[Records from a data collection]
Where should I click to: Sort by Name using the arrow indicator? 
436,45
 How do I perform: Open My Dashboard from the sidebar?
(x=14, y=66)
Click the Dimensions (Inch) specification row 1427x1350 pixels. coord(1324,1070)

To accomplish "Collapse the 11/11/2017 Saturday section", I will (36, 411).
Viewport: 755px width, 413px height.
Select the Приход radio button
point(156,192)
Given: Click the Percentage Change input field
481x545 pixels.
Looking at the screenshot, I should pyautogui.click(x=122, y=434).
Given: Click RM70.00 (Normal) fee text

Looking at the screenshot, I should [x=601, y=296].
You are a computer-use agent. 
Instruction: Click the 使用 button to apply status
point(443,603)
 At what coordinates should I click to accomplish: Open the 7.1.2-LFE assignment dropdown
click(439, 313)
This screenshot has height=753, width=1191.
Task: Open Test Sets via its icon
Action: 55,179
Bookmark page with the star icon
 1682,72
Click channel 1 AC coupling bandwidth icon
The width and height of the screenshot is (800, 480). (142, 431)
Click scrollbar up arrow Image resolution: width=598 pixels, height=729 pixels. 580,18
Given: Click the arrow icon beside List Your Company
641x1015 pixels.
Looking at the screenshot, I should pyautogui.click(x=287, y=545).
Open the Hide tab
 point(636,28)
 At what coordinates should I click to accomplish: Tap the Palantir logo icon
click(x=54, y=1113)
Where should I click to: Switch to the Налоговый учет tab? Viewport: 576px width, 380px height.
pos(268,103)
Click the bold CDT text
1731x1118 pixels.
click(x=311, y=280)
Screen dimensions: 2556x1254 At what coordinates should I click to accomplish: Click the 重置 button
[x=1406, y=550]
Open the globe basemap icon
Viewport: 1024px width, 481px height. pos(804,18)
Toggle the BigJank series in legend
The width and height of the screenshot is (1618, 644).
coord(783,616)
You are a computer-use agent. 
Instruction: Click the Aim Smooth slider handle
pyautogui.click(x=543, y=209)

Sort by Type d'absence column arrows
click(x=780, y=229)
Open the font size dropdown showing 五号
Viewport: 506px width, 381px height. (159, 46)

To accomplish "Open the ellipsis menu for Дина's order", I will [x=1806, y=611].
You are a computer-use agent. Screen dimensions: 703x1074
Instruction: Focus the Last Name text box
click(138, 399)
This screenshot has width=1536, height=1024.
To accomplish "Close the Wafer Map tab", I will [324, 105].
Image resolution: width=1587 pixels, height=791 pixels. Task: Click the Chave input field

▶ [PROBLEM DETAILS]:
Copy the lines of the records verbatim, starting at the line containing "At what coordinates should I click to accomplish: Tap" and ending at the line containing "click(x=311, y=280)".

▶ [REPLY]:
 At what coordinates should I click to accomplish: Tap the Palantir logo icon
click(x=54, y=1113)
Where should I click to: Switch to the Налоговый учет tab? Viewport: 576px width, 380px height.
pos(268,103)
Click the bold CDT text
1731x1118 pixels.
click(x=311, y=280)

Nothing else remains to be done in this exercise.